Problem statement → The answer must restate the records below word for word.

[Stored data]
· · · · · · ·

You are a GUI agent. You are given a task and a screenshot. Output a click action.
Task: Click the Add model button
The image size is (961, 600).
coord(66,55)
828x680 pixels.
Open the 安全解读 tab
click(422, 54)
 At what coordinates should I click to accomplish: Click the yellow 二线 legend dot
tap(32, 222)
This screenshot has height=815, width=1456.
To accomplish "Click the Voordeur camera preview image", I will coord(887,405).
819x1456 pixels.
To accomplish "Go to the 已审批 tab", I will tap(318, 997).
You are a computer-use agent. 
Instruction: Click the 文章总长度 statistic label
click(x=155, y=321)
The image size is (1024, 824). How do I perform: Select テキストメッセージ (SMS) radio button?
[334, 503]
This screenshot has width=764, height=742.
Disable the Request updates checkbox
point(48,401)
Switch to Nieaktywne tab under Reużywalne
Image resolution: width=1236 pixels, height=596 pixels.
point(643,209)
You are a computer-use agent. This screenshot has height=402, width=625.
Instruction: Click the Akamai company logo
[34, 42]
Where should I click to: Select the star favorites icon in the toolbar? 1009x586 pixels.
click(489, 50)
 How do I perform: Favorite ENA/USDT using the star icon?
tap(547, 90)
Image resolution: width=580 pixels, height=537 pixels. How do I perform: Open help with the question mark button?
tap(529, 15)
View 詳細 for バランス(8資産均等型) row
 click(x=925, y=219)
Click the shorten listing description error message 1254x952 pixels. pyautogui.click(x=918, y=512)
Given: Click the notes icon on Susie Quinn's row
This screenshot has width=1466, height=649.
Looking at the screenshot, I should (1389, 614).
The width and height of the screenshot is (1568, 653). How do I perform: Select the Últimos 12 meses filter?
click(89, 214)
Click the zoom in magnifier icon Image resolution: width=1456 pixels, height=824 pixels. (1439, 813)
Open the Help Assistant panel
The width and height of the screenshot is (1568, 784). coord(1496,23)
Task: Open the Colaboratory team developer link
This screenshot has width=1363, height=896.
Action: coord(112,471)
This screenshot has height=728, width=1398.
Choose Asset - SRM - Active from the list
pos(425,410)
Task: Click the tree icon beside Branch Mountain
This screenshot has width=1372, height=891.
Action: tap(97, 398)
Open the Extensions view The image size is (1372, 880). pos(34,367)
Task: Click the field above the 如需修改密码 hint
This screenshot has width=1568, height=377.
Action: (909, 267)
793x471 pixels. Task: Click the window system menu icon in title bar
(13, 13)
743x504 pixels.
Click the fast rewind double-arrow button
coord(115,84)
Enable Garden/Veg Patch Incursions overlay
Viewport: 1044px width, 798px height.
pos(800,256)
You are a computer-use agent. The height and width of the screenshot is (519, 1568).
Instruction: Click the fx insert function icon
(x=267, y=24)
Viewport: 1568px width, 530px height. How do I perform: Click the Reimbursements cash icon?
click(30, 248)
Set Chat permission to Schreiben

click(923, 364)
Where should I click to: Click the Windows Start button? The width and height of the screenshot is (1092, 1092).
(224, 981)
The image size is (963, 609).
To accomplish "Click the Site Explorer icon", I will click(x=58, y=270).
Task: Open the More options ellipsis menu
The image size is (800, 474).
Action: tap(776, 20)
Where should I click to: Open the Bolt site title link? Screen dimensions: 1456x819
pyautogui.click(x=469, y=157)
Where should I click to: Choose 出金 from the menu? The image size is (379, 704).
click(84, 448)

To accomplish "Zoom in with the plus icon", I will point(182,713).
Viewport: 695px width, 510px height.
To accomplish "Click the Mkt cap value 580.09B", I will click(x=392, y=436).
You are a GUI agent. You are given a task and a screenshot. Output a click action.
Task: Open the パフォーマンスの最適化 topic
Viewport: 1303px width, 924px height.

· · · · · · ·

Exercise output →
You are a GUI agent. You are given a task and a screenshot. Output a click action.
Task: Click the Add model button
The image size is (961, 600).
coord(66,55)
828x680 pixels.
Open the 安全解读 tab
click(422, 54)
 At what coordinates should I click to accomplish: Click the yellow 二线 legend dot
tap(32, 222)
This screenshot has height=815, width=1456.
To accomplish "Click the Voordeur camera preview image", I will coord(887,405).
819x1456 pixels.
To accomplish "Go to the 已审批 tab", I will tap(318, 997).
You are a computer-use agent. 
Instruction: Click the 文章总长度 statistic label
click(x=155, y=321)
The image size is (1024, 824). How do I perform: Select テキストメッセージ (SMS) radio button?
[334, 503]
This screenshot has width=764, height=742.
Disable the Request updates checkbox
point(48,401)
Switch to Nieaktywne tab under Reużywalne
Image resolution: width=1236 pixels, height=596 pixels.
point(643,209)
You are a computer-use agent. This screenshot has height=402, width=625.
Instruction: Click the Akamai company logo
[34, 42]
Where should I click to: Select the star favorites icon in the toolbar? 1009x586 pixels.
click(489, 50)
 How do I perform: Favorite ENA/USDT using the star icon?
tap(547, 90)
Image resolution: width=580 pixels, height=537 pixels. How do I perform: Open help with the question mark button?
tap(529, 15)
View 詳細 for バランス(8資産均等型) row
 click(x=925, y=219)
Click the shorten listing description error message 1254x952 pixels. pyautogui.click(x=918, y=512)
Given: Click the notes icon on Susie Quinn's row
This screenshot has width=1466, height=649.
Looking at the screenshot, I should (1389, 614).
The width and height of the screenshot is (1568, 653). How do I perform: Select the Últimos 12 meses filter?
click(89, 214)
Click the zoom in magnifier icon Image resolution: width=1456 pixels, height=824 pixels. (1439, 813)
Open the Help Assistant panel
The width and height of the screenshot is (1568, 784). coord(1496,23)
Task: Open the Colaboratory team developer link
This screenshot has width=1363, height=896.
Action: coord(112,471)
This screenshot has height=728, width=1398.
Choose Asset - SRM - Active from the list
pos(425,410)
Task: Click the tree icon beside Branch Mountain
This screenshot has width=1372, height=891.
Action: tap(97, 398)
Open the Extensions view The image size is (1372, 880). pos(34,367)
Task: Click the field above the 如需修改密码 hint
This screenshot has width=1568, height=377.
Action: (909, 267)
793x471 pixels. Task: Click the window system menu icon in title bar
(13, 13)
743x504 pixels.
Click the fast rewind double-arrow button
coord(115,84)
Enable Garden/Veg Patch Incursions overlay
Viewport: 1044px width, 798px height.
pos(800,256)
You are a computer-use agent. The height and width of the screenshot is (519, 1568).
Instruction: Click the fx insert function icon
(x=267, y=24)
Viewport: 1568px width, 530px height. How do I perform: Click the Reimbursements cash icon?
click(30, 248)
Set Chat permission to Schreiben

click(923, 364)
Where should I click to: Click the Windows Start button? The width and height of the screenshot is (1092, 1092).
(224, 981)
The image size is (963, 609).
To accomplish "Click the Site Explorer icon", I will click(x=58, y=270).
Task: Open the More options ellipsis menu
The image size is (800, 474).
Action: tap(776, 20)
Where should I click to: Open the Bolt site title link? Screen dimensions: 1456x819
pyautogui.click(x=469, y=157)
Where should I click to: Choose 出金 from the menu? The image size is (379, 704).
click(84, 448)

To accomplish "Zoom in with the plus icon", I will point(182,713).
Viewport: 695px width, 510px height.
To accomplish "Click the Mkt cap value 580.09B", I will click(x=392, y=436).
You are a GUI agent. You are given a task and a screenshot. Output a click action.
Task: Open the パフォーマンスの最適化 topic
Viewport: 1303px width, 924px height.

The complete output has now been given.